ЗАДАНИЕ A
Перепишите без изменений строки записей, начиная со строки, где есть «This screenshot has width=391, height=301.», и заканчивая последней строкой записей.

╭─ ОТРЫВОК ТЕКСТА

Я — сын палача. Воспоминания
Шрифт:
Я не смог на это смотреть, пошел в барак.
Никс пришел туда, где жил Чешков, не в свой барак, и несколько часов до самого вечера, до отбоя горестно слонялся вокруг койки Марата, тоскливо воя и оплакивая себя на французском языке.
Уже здесь, в Америке, в «Яндексе» нашел несколько статей Никиты К-ина о лагерной музе, о стихах некоторых наших общих солагерников. Не очень удивился. Ну что ж, Франция, иная жизнь, стихи, вполне может быть.
Стихов этих, о которых он писал, я не знал, наизусть запоминать не стал, да и некоторые имена не показались мне
Но есть, есть завершающий штрих истории с Никсом.
Уже года три учился я в МГУ, и довелось мне выпивать в малознакомой компании. Люди собрались открыто диссидентствующие, хотя и не сидевшие. Может, потому и открыто. Оказалось, что они знали множество моих солагерников, кого лично за руку, а кого по рассказам. Добрались мы и до Никиты К-ина.
И тут они рассказали мне о нем потрясающую историю.

╰─

ЗАДАНИЕ B
Ответьте по отрывку из воспоминаний, каждый ответ с новой строки:
(i) На каком языке Никс оплакивал себя у койки Марата?
(ii) Где автор, уже в Америке, нашел статьи Никиты К-ина о лагерной музе?
(iii) Сколько примерно лет автор уже учился в МГУ, когда выпивал в малознакомой компании?

╭─ СОХРАНЕННЫЕ ЗАПИСИ

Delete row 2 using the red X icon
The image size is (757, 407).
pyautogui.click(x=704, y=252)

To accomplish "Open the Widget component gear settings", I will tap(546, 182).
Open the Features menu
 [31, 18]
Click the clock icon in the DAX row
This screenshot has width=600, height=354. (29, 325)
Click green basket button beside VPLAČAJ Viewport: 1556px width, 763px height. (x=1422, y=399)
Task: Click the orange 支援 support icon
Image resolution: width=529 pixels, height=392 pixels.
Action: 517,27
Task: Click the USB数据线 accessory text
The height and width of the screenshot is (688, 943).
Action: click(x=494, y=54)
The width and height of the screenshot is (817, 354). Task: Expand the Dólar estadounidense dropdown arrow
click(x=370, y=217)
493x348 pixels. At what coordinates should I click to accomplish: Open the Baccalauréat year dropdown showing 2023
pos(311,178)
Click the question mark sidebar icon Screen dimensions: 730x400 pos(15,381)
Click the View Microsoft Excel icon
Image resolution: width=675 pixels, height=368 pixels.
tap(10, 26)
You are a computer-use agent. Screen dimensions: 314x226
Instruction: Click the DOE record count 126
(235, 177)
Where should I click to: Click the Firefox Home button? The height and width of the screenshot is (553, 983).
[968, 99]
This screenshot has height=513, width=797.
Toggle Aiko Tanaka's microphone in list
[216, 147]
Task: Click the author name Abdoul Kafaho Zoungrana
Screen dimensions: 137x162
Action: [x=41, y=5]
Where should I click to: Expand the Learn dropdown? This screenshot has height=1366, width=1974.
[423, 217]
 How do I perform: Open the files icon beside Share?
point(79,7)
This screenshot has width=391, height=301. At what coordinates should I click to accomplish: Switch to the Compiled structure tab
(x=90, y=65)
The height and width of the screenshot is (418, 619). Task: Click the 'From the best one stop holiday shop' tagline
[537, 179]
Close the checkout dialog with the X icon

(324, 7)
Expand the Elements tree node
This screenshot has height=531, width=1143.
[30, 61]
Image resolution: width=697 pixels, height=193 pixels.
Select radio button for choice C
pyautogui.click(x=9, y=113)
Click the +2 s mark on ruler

╰─

ОТВЕТ A
This screenshot has width=391, height=301. At what coordinates should I click to accomplish: Switch to the Compiled structure tab
(x=90, y=65)
The height and width of the screenshot is (418, 619). Task: Click the 'From the best one stop holiday shop' tagline
[537, 179]
Close the checkout dialog with the X icon

(324, 7)
Expand the Elements tree node
This screenshot has height=531, width=1143.
[30, 61]
Image resolution: width=697 pixels, height=193 pixels.
Select radio button for choice C
pyautogui.click(x=9, y=113)
Click the +2 s mark on ruler

ОТВЕТ B
(i) На французском.
(ii) В «Яндексе».
(iii) Года три.